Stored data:
--- Begin ---
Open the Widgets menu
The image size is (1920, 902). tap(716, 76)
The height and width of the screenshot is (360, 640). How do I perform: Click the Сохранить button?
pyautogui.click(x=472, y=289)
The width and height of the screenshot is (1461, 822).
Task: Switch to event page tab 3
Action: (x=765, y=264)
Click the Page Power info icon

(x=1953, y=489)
--- End ---
**OBJECTIVE**
Transcribe every line of the data above without changing anything.

**SOLUTION FOR THIS EXERCISE**
Open the Widgets menu
The image size is (1920, 902). tap(716, 76)
The height and width of the screenshot is (360, 640). How do I perform: Click the Сохранить button?
pyautogui.click(x=472, y=289)
The width and height of the screenshot is (1461, 822).
Task: Switch to event page tab 3
Action: (x=765, y=264)
Click the Page Power info icon

(x=1953, y=489)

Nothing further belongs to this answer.